An associated dilemma is that the health care desert often discourages professionals such as doctors, dentists, veterinarians and teachers from living in certain areas. Conversely, patients may move in search of better health care and other amenities.
Churches are, and always have been, places of healing. Wesley wrote often and much about physical and mental health, distributing 67 pamphlets about various ailments and their treatments. He showed particular care for the disadvantaged of society and wanted to ensure that all had access to and understanding of the medical advice of the times.
Today’s parish nurses combine ministry with the art and science of nursing, ever mindful of the strong relationship between faith and health. Through faith, nurses understand the meaning of health; harmony of body, mind and spirit; and living in relationship with God and one another.
Parish nurses care for members of a parish or a faith community. Integrating faith and healing to promote wellness, these registered nurses address health issues and needs. They might administer prescribed injections, arrange third-party screenings and tests, reduce anxiety by explaining procedures, monitor medication interactions, conduct home visits, do monthly blood-pressure checks, maintain first-aid kits, network with local hospitals and other service providers, schedule blood drives, create bulletin boards or write monthly newsletter articles on featured areas of concern, and be on call during worship services and for special events and activities.
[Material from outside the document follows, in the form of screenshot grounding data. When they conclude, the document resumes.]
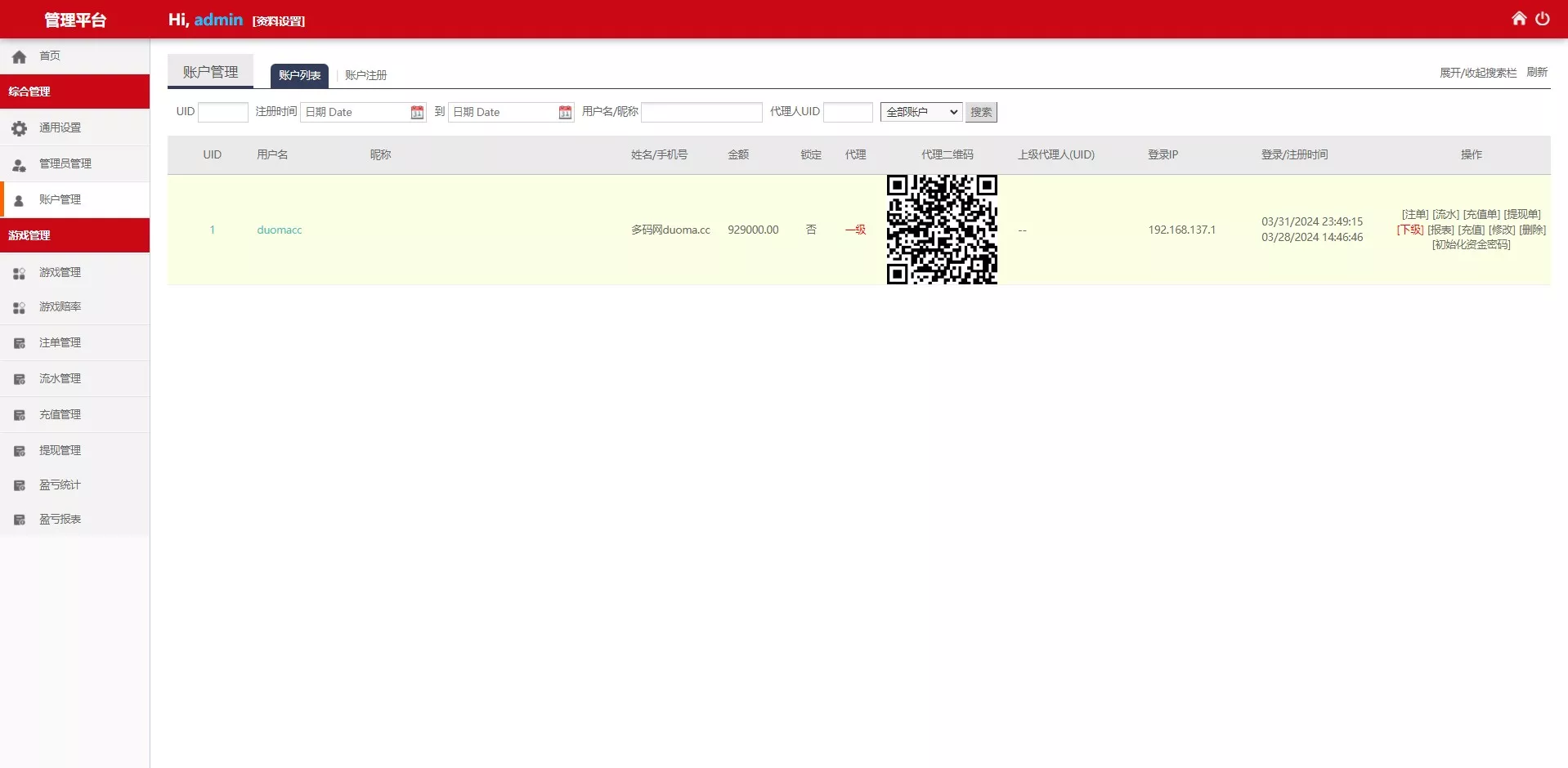This screenshot has width=1568, height=768.
Task: Switch to the 账户注册 tab
Action: click(x=365, y=74)
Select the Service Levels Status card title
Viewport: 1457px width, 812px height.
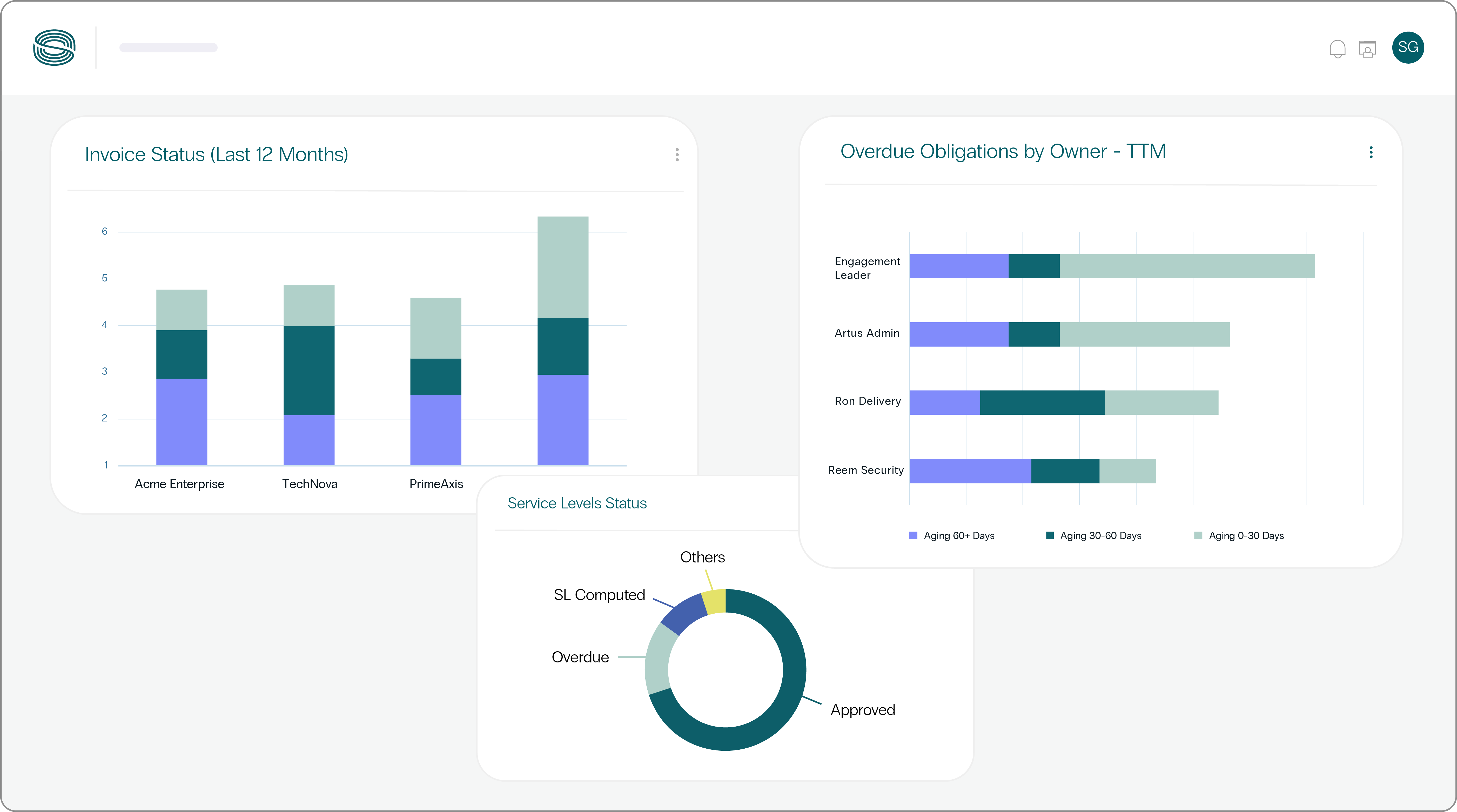[x=577, y=503]
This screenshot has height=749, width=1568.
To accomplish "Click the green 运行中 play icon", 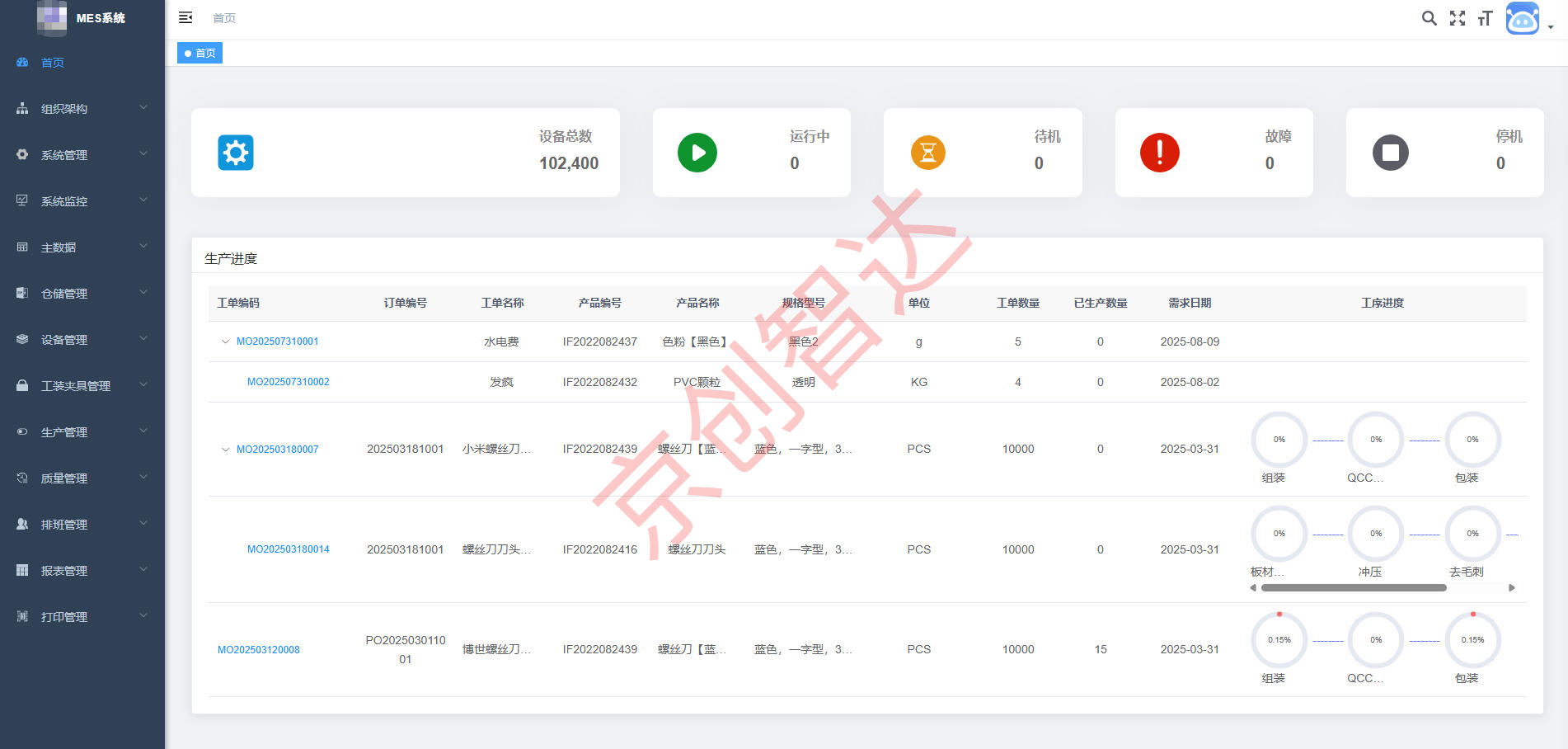I will tap(697, 153).
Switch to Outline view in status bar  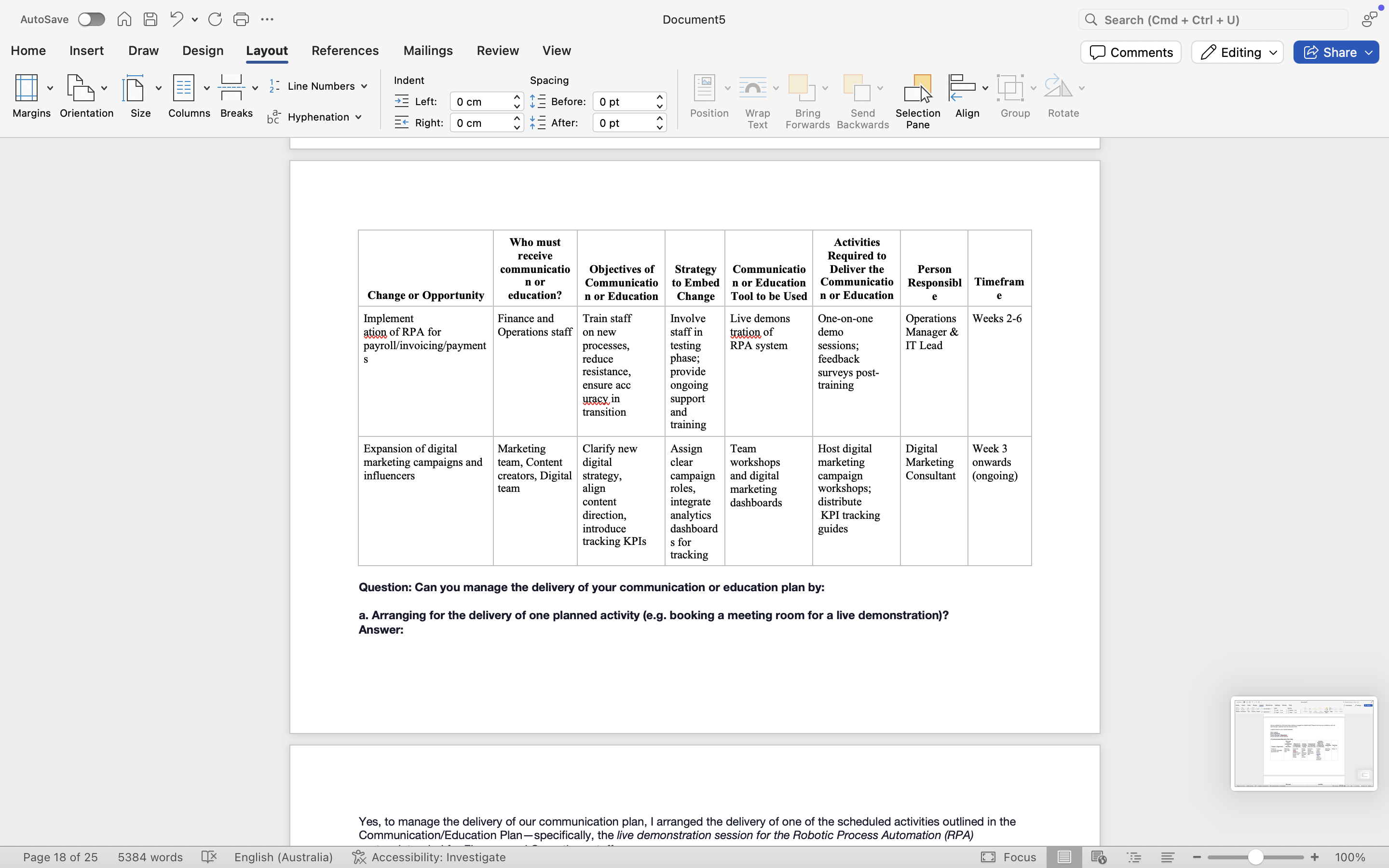pos(1133,857)
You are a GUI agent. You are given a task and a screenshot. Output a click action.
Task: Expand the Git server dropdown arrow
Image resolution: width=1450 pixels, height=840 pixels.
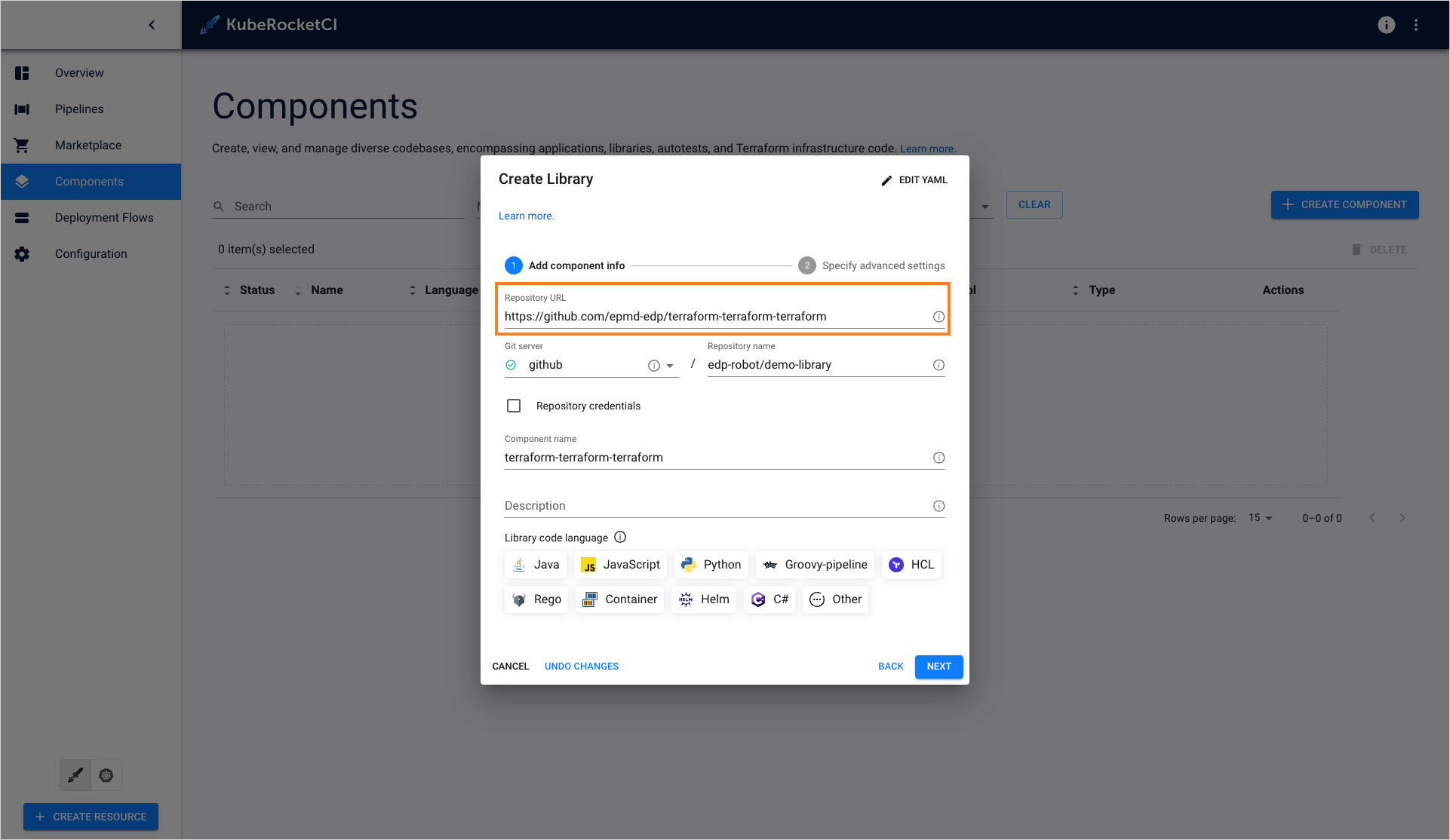(x=670, y=366)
Staying current on continuing education and certification, parish nurses can do only that for which they are authorized. A nurse practitioner who has a connection with a local doctor and hospital, for example, can expand the community’s service.
In Matthew 9:35-36a, we read: “Then Jesus went about all the cities and villages, teaching in their synagogues, and proclaiming the good news of the kingdom, and curing every disease and every sickness. When he saw the crowds, he had compassion for them.”
Imagine Methodism assuming its biblical, historic and Wesleyan concern for the physical and spiritual health of God’s people in their congregations and communities. That’s the call of parish nursing.
West, 99, a retired United Methodist pastor, lives in Columbia, Missouri. The founder of Mobility Worldwide, he has been honored for his commitment to humanitarian work.